英語力ゼロなのに、会社を辞めていきなり渡英した元編集者のお話、第361回。

「面識のない相手への営業メール」を指す英語“cold email”の由来
先日、日本語ペラペラのアメリカ人とオンラインで、「どんな時にAIを使うか」について日本語で話していたら、彼がこんなことを言いました。
「日本語で何と言うかわからないのですが、cold emailの文面を作る時によく使います」
「コールドEメール」とは、いったい何でしょうか。
調べてみると、こういう意味でした。
cold email=会ったことのない人や、これまで接点のなかった人に送る営業メール
どうやら営業やマーケティングの分野ではあたり前に使われている言葉のようで、日本語でも、そのまま「コールドメール」と呼ばれることがあるようです。
日本語では「コールドメール」なのに対し、細かいですが英語では“cold email”とeが入るようです。
私のもとにも営業メールはよく届きますが、会ったことのない人から突然送られてきたものには、ほとんど返信しません。
彼もこう言っていました。
「ほぼ返信は来ないけど、いいんです。送り続けていれば、いつかどこかで思い出してもらえて、その人が必要になったときに連絡してくれるかもしれないから」
ほとんど返信が来ない「冷たいメール」。だから“cold”なのでしょうか。
こちらも調べてみると、営業の世界では、まだ企業との接点がなく、商品にも関心を示していない人を“cold lead”などと呼ぶそうです。そうした相手にメールを送るのが“cold email”なのだとのこと。

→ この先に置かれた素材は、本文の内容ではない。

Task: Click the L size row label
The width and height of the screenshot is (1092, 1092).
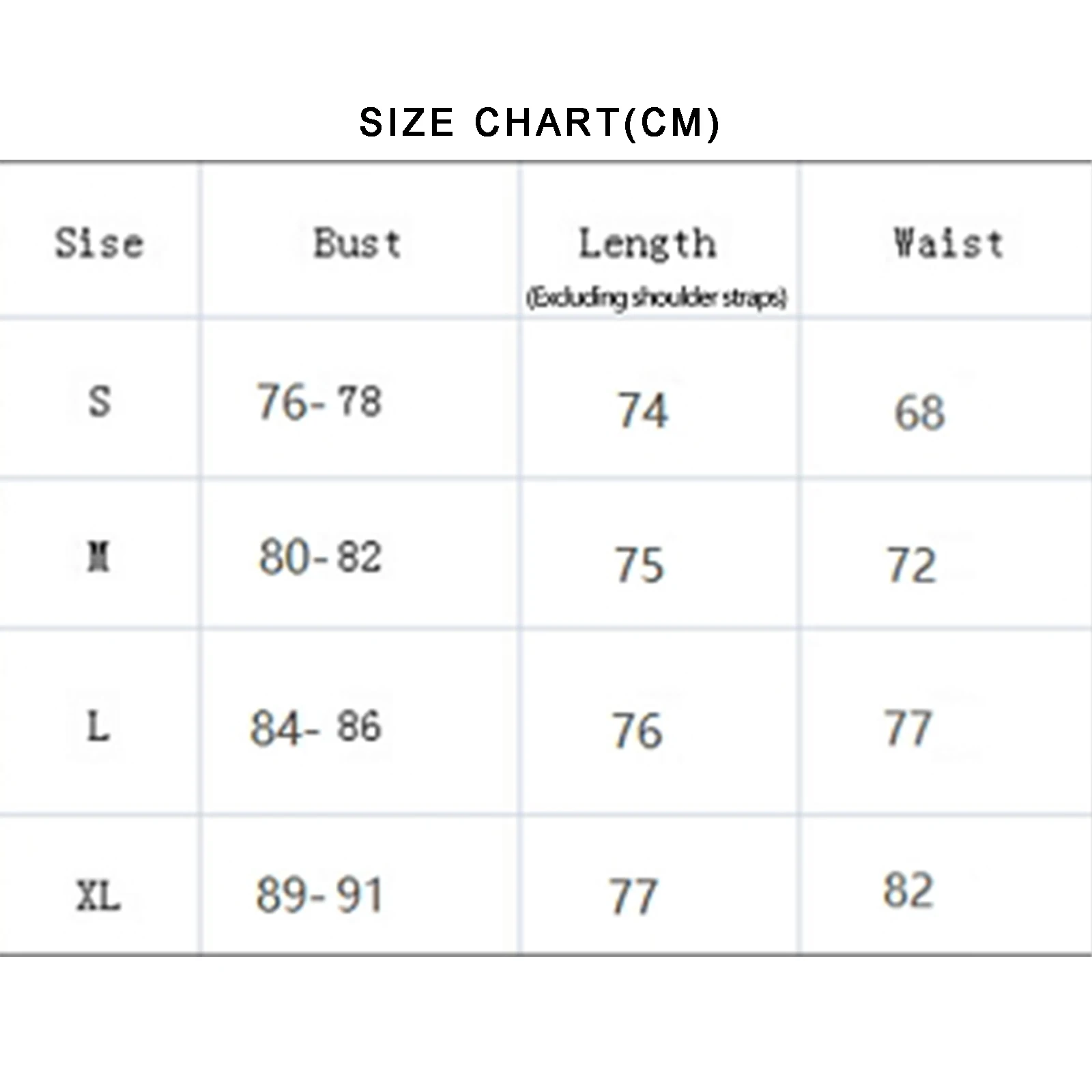Action: tap(98, 725)
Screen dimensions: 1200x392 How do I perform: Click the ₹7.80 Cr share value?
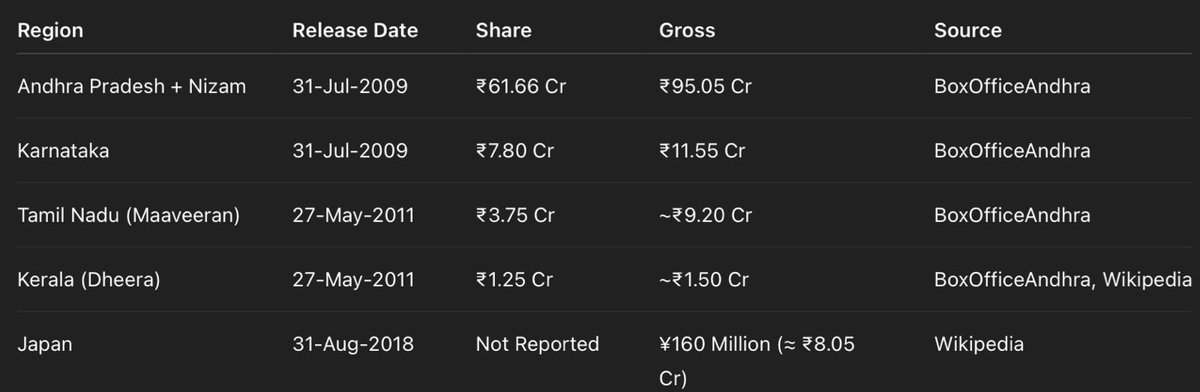click(515, 151)
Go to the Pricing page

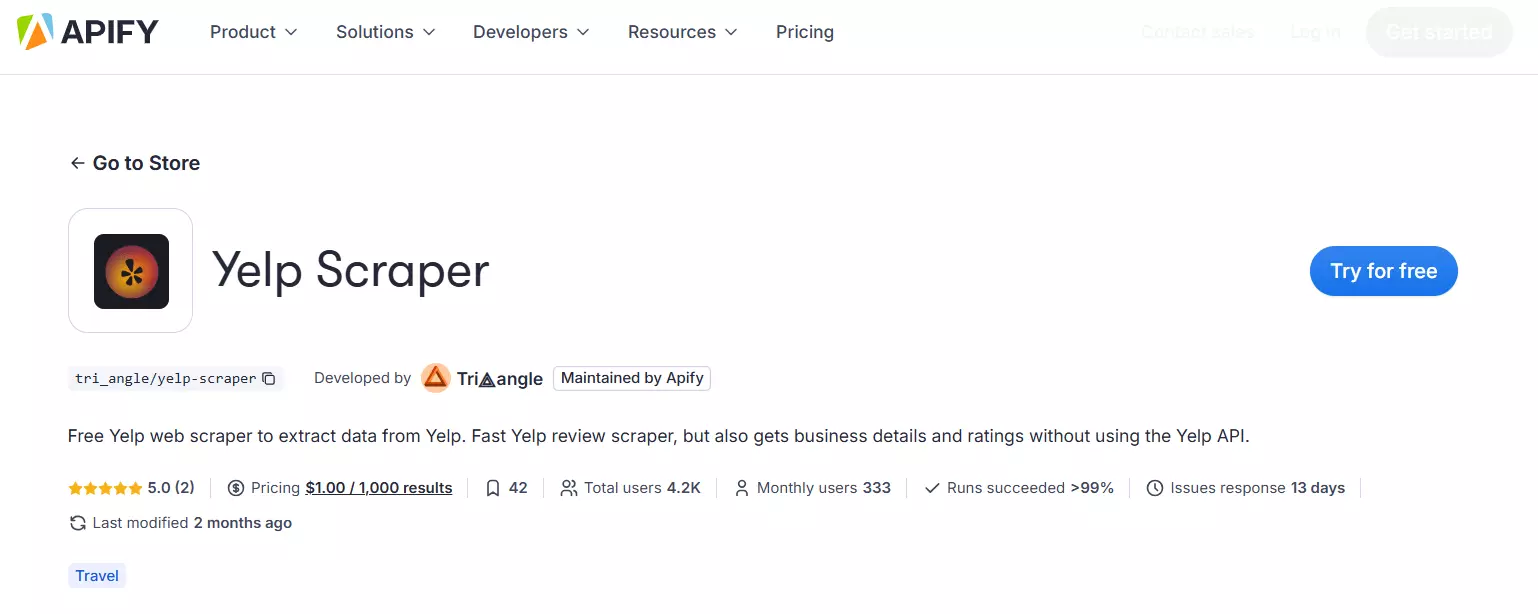point(804,32)
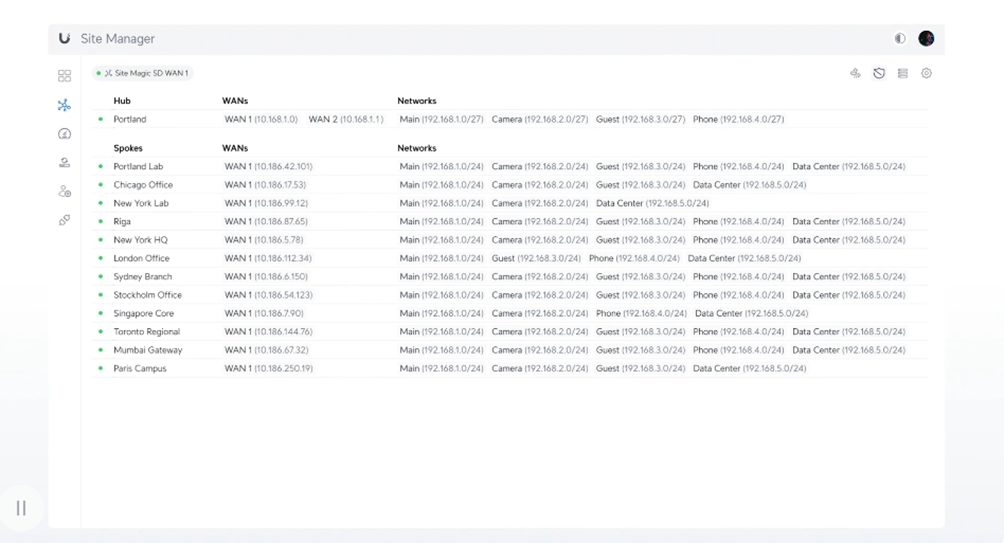
Task: Click the shield icon in top toolbar
Action: (x=879, y=74)
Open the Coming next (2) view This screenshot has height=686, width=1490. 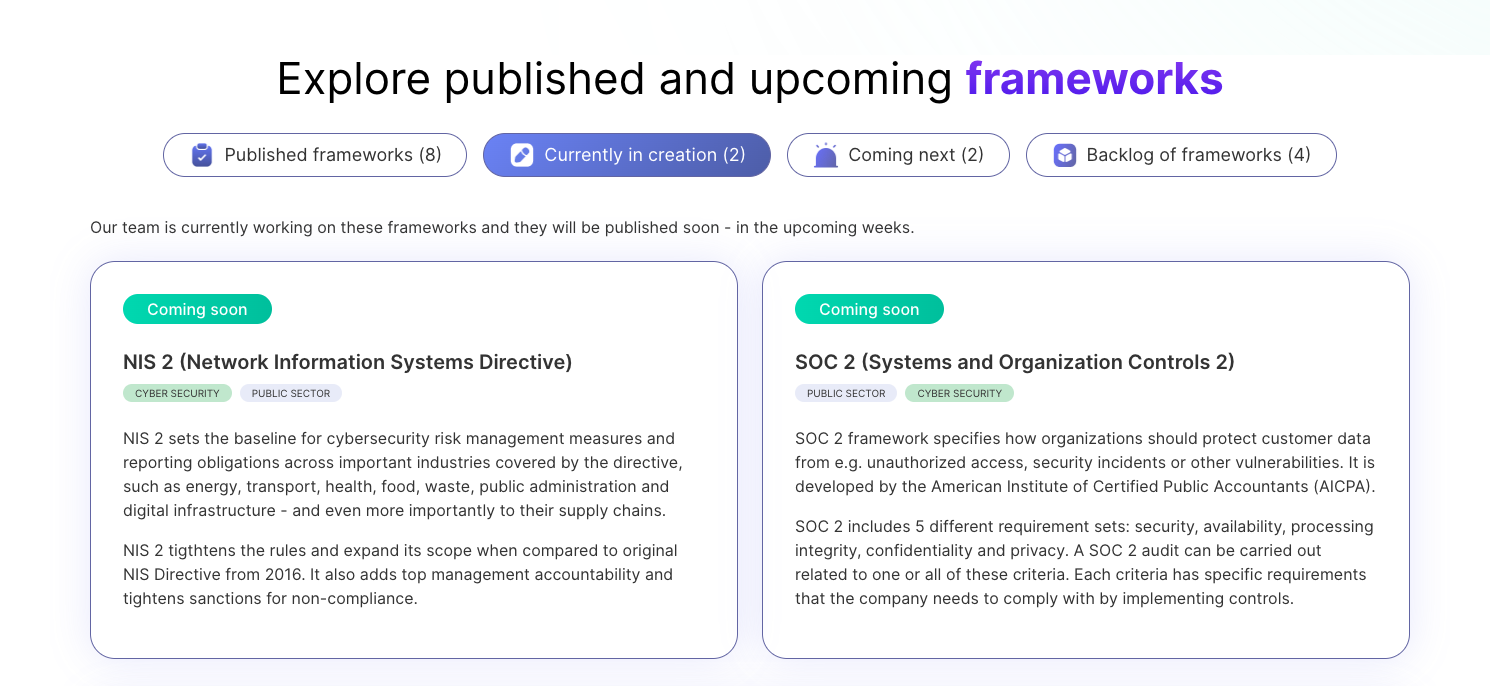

反対に、すでに企業や商品を知っていたり、何らかの関心を示していたりする見込み客は、“warm lead”と呼ばれるそうです。つまりcoldは「まだ関係性が温まっていない」ということなのでしょう。
そういう相手には、とりあえず丁寧で分かりやすいメールを書かなければいけませんから、AIを使うことはとても効率がいいなと思いました。
感情をAIに丸投げ! 罵詈雑言を丁寧な文面に変える
ちなみに私は、すごく腹を立てていて、苦情のメールを書きたいときにAIを使います。
「なんかふざけたことを言っているけれど、そんなことができるはずがない。そもそもお前は事前に〇〇だと言っていた。話が全然違うだろ」
思うがままに怒りを言葉にし、なんなら、ここには書けないような罵詈雑言まで書きます。それをAIに見せて、「これを丁寧に、やさしく、でも意図がきちんと伝わるように言い換えて♡」とお願いするのです。
一度、怒りを思いっきり吐き出して文章にしているので、それだけでも若干のストレス解消になります。出来上がったメールは、いかにもAIが作ったような文面になりますが、そもそも怒っているので、「お前に人間らしさを添える気はない」と、もはやそのまま送ります。
私という人間が冷たいのかどうか自分ではわかりませんが、正直、これ以上「冷たいメール」はないような気もします。だけど“cold email”はそういう意味ではないということを、しっかり覚えておきたいです。